The first leg of the Copa del Rey tie between Athletic and Valencia stirred the embers. From within San Mamés, those connected to Athletic and ever further afield there was plenty of criticism over the footballing formula employed by José Bordalás, the same that he used at Getafe and which characterizes his teams, above all when playing away from home: unprejudiced and tough football, giving nothing away cheaply, avoiding every margin for error, and looking to take advantage of any weakness in the opposition. And when a lead is achieved, to play as little football as possible. It is also a style of play that tests the permissiveness of the match officials to the limit. Athletic boss Marcelino complained that the second half lasted 51 minutes but the ball was only in play for 20.

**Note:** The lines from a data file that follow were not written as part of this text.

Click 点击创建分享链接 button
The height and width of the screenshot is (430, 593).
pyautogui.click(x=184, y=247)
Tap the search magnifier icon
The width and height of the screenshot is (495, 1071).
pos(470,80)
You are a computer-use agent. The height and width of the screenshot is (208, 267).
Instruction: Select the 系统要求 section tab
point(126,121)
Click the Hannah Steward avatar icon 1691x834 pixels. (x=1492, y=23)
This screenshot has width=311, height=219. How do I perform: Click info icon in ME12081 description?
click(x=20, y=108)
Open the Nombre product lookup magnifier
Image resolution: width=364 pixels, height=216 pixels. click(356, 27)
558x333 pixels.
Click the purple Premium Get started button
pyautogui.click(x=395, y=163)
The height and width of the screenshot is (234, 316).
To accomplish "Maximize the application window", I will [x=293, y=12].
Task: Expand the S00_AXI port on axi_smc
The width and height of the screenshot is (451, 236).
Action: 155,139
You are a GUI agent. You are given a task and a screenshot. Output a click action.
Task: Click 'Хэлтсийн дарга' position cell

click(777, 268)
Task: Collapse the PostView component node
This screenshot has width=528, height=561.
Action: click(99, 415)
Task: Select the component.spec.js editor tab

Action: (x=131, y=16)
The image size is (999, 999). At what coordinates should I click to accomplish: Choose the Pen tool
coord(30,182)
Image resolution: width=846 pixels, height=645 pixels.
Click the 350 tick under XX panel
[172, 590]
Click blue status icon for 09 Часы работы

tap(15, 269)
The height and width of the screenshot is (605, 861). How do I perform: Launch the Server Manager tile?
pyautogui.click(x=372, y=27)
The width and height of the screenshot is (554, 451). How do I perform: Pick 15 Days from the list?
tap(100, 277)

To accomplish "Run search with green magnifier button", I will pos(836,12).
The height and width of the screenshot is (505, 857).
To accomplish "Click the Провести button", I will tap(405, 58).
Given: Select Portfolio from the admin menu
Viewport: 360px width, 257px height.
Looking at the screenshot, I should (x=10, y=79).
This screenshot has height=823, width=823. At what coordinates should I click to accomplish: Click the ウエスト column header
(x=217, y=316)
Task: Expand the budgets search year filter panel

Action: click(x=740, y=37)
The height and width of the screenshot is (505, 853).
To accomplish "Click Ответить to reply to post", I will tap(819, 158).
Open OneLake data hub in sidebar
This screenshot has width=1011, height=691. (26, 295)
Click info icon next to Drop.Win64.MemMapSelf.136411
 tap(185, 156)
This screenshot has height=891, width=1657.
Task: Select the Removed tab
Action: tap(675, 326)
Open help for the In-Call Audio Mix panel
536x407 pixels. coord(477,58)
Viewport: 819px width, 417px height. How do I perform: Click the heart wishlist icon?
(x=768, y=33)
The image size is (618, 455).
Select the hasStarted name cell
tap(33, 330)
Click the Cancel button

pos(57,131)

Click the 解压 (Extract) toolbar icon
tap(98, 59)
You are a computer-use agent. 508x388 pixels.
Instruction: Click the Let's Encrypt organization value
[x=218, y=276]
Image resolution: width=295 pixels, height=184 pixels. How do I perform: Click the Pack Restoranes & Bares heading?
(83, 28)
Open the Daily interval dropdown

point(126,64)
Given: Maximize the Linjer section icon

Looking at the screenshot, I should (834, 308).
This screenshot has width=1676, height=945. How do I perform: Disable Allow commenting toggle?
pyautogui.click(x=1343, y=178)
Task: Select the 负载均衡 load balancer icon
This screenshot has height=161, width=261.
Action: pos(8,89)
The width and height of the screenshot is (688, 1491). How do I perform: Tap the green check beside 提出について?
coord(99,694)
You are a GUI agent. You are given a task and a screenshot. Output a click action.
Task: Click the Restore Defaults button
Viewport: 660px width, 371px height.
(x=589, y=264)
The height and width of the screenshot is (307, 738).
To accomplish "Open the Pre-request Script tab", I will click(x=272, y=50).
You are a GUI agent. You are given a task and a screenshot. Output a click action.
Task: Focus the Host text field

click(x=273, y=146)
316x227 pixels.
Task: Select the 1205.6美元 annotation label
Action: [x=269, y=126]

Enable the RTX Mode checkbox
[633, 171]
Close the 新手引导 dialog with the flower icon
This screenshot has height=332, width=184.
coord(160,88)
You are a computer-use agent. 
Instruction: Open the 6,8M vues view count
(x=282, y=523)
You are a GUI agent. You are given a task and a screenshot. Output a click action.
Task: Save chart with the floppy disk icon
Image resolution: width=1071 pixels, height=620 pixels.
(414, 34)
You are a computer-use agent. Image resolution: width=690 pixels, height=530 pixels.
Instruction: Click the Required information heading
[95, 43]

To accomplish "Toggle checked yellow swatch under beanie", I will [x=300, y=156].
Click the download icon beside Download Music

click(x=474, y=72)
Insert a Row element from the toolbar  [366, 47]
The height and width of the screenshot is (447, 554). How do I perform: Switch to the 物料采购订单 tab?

It is what former Real Madrid and Spain manager José Antonio Camacho called “the other football,” alluding to the use of these resources at determinate stages of the game when required, which is something pretty much every team does. The difference between Bordalás and other coaches is that the “other football” is not so much an exception to the rule, but rather the essence of the model itself. Valencia lead LaLiga in fouls committed, as did Getafe when Bordalás was at the helm. The bill for is paid in yellow and red cards, in which Valencia also have no equal in the division, in the second case ex aequo with Levante and Espanyol. The data suggests that Valencia know this style of play will cost them in suspensions, but take on that risk anyway.

Marcelino to return to Mestalla

For some observers it is a valid model as long as it produces results. For others, who wouldn’t cross the street to watch football played in this way, it isn’t just the “other football” but “anti-football,” regardless of whether or not it works. It is an ever-present debate in today’s football landscape and one that will provide a sub-narrative to the second leg of the Copa semifinal in Valencia. Adding to the interest is the fact that Marcelino led Los Che to their most recent trophy in the same competition, only to be unceremoniously sacked by the Valencia board immediately afterwards. Mestalla remembers Marcelino and loves him, but those affections will take a back seat to wanting to see Valencia in the Copa final. Whether that is achieved with the “other football” or not won’t matter a jot.